Lines from the one with "Image resolution: width=1600" to the end of the material, both included: print them exactly and print nothing else. Omit the pictures.

# SUPPLIED RECORDS
· · ·

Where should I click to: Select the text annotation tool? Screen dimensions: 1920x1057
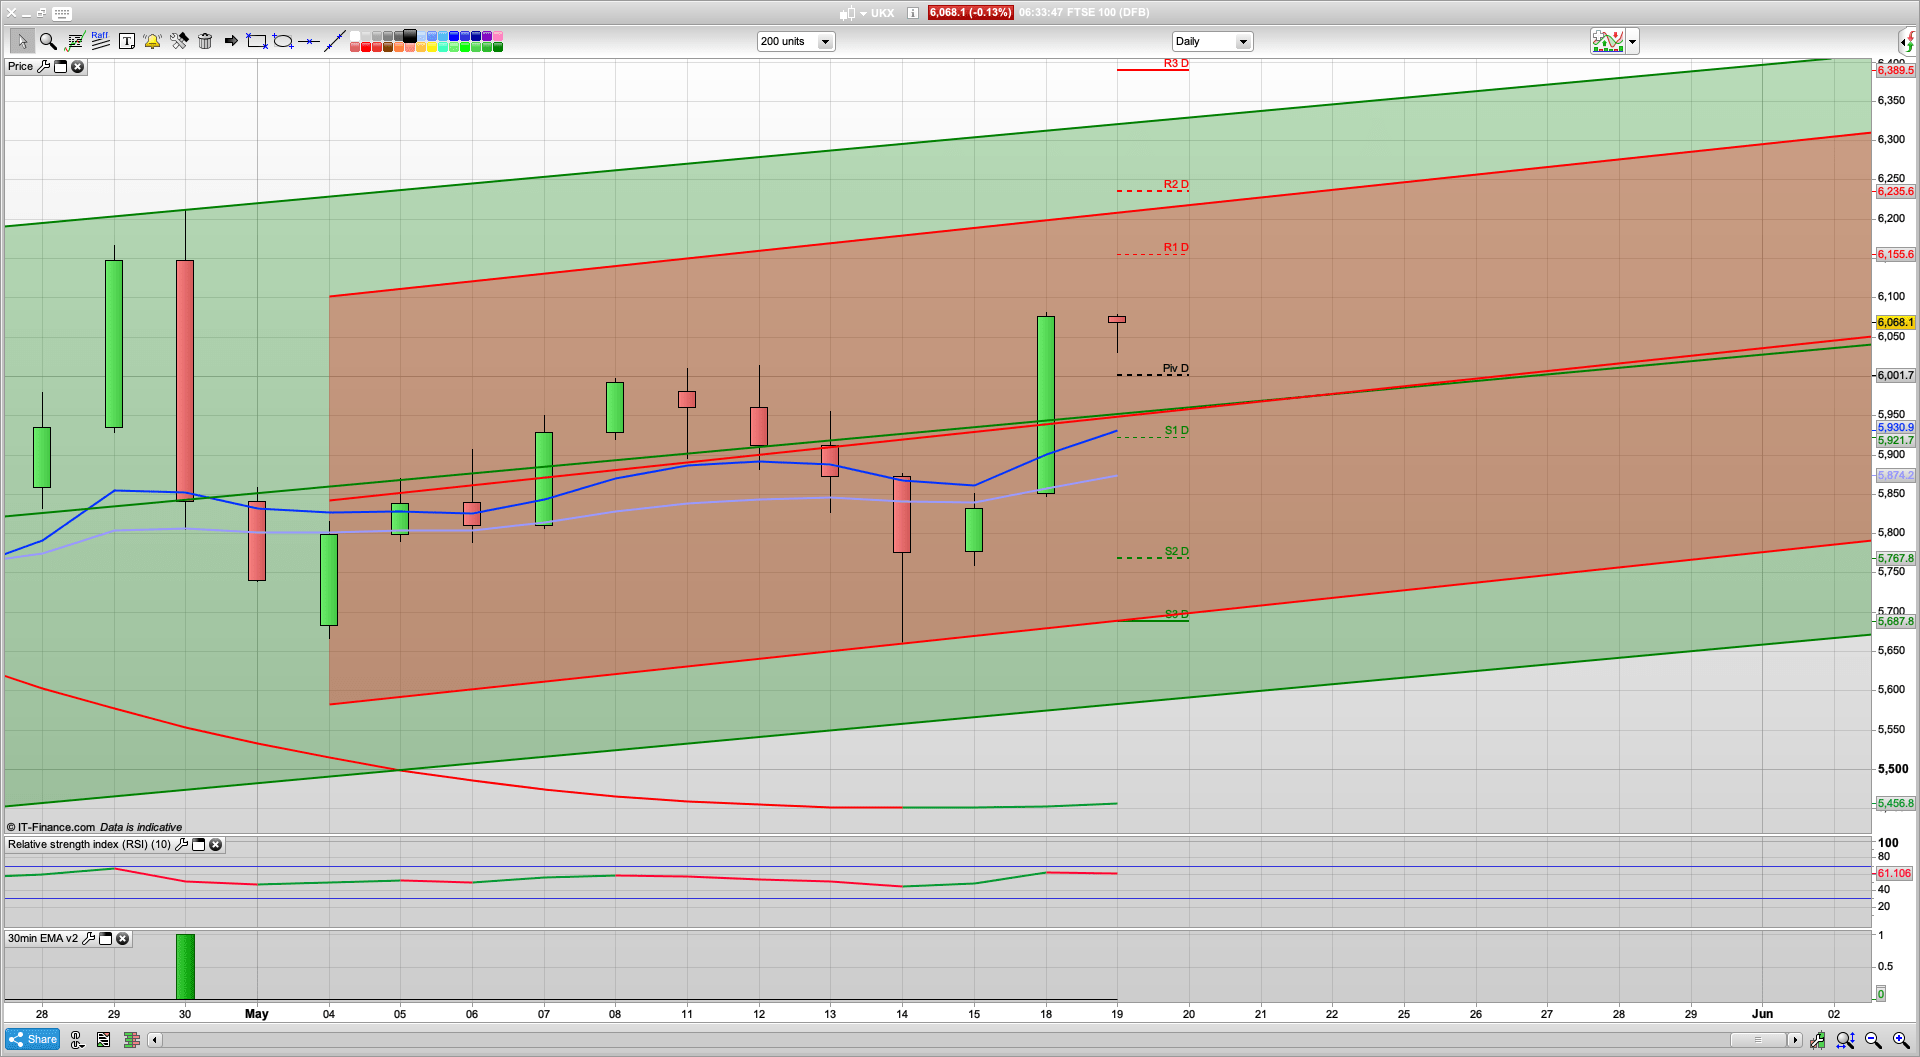coord(127,41)
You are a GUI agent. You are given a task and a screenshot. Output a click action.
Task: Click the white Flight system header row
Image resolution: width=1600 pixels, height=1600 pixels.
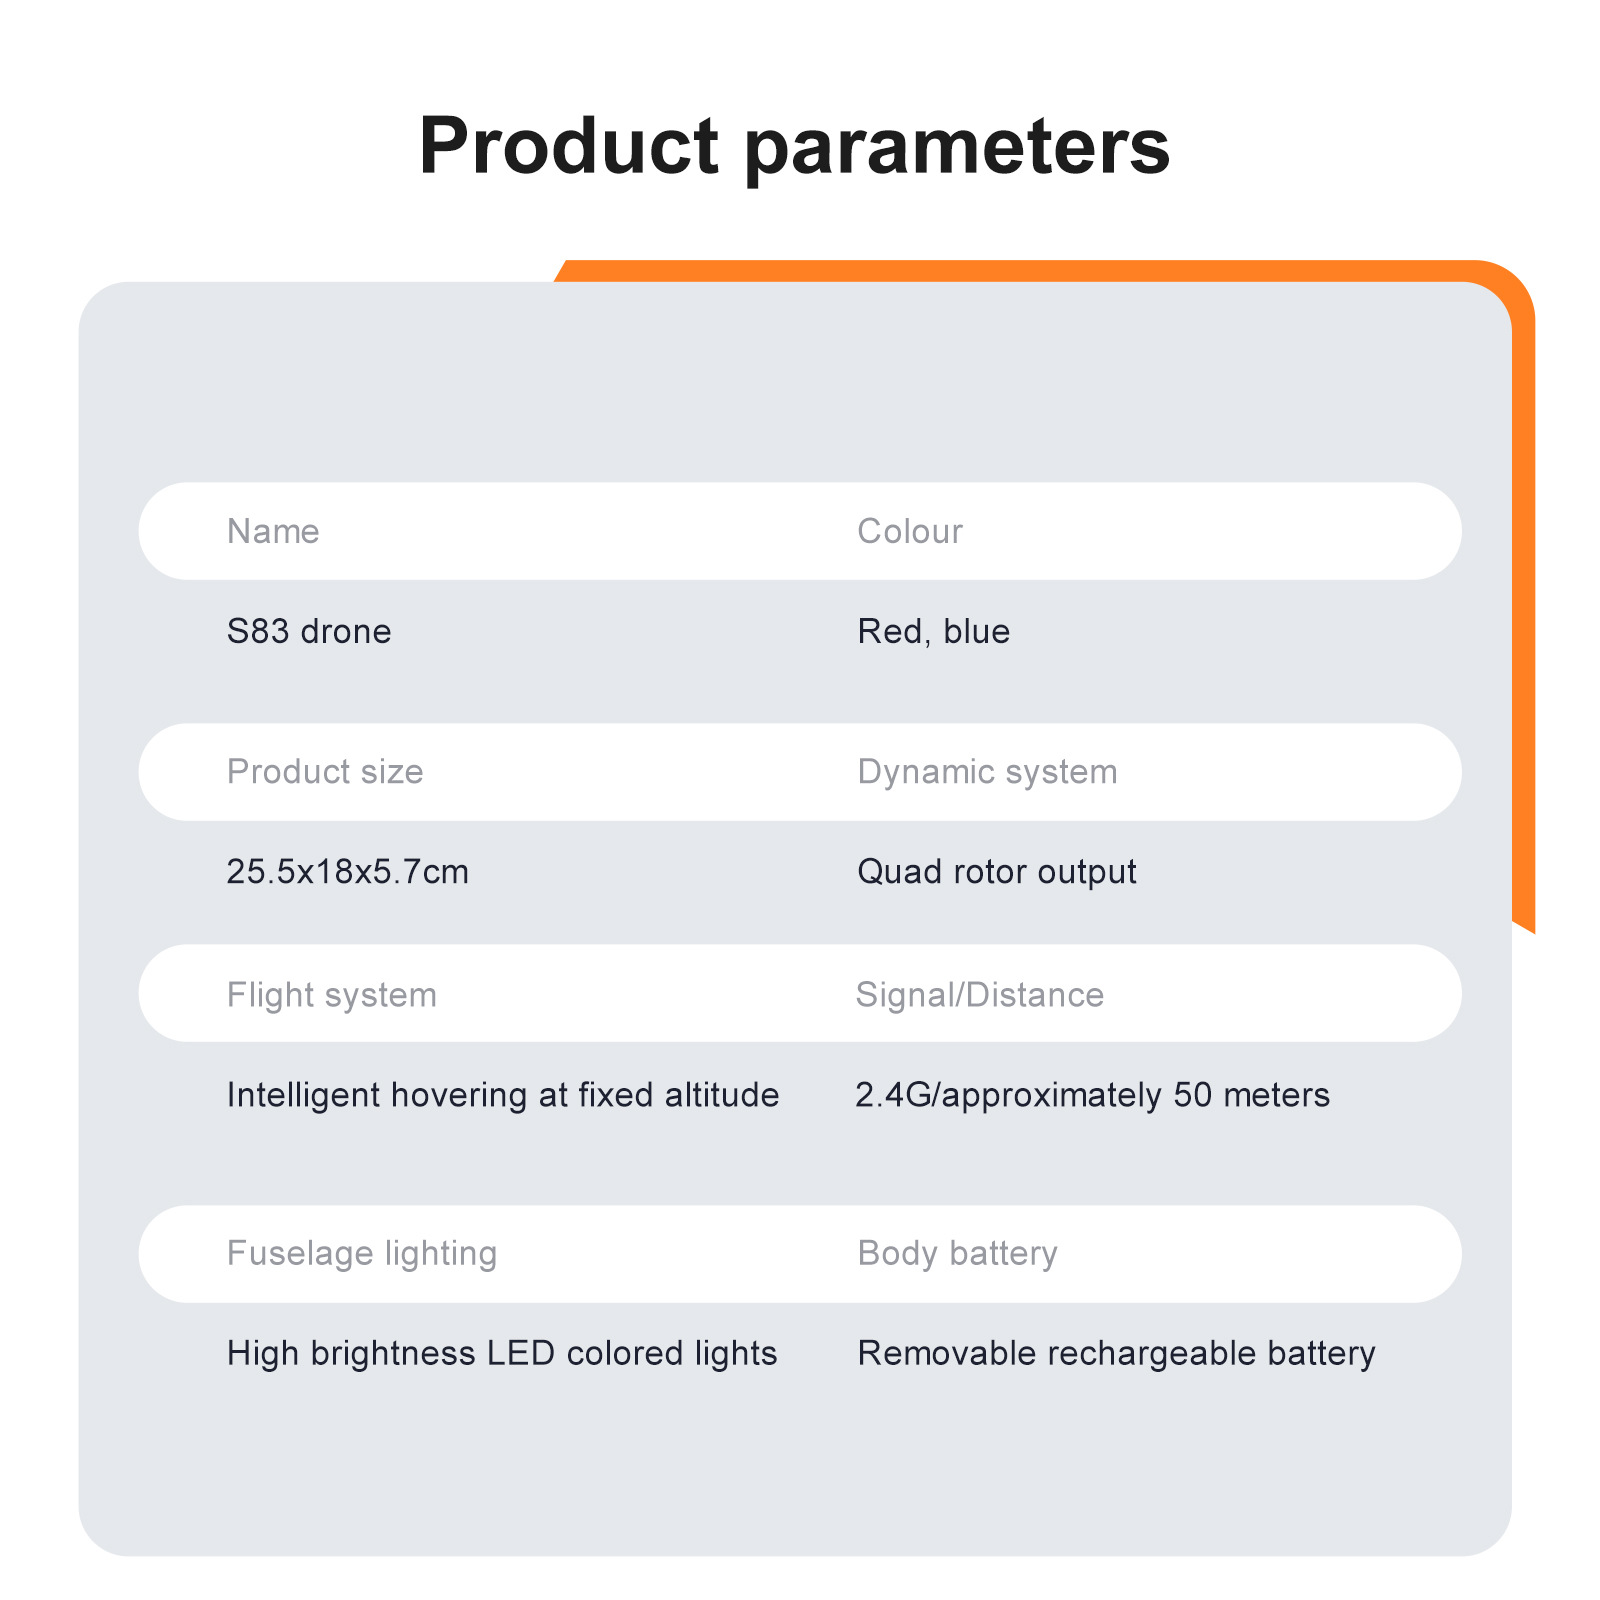(800, 994)
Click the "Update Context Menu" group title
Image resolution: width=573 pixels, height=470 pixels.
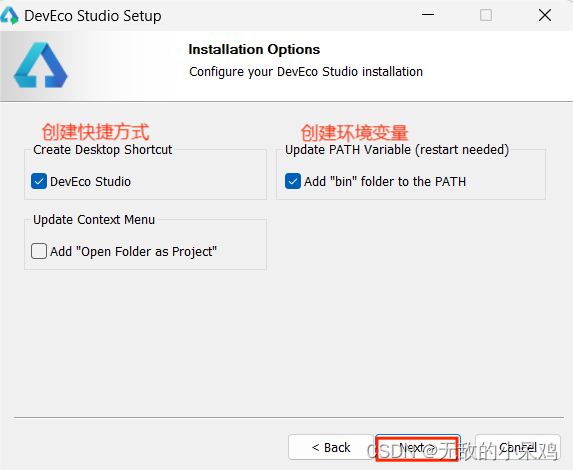tap(94, 220)
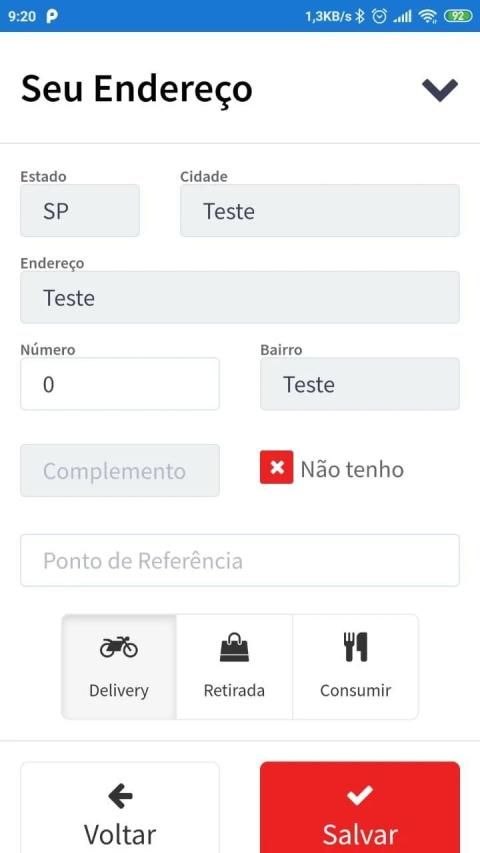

· · ·

# OUTPUT FOR THIS TASK
Image resolution: width=1600 pixels, height=1600 pixels.
(800, 994)
Click the "Update Context Menu" group title
Image resolution: width=573 pixels, height=470 pixels.
tap(94, 220)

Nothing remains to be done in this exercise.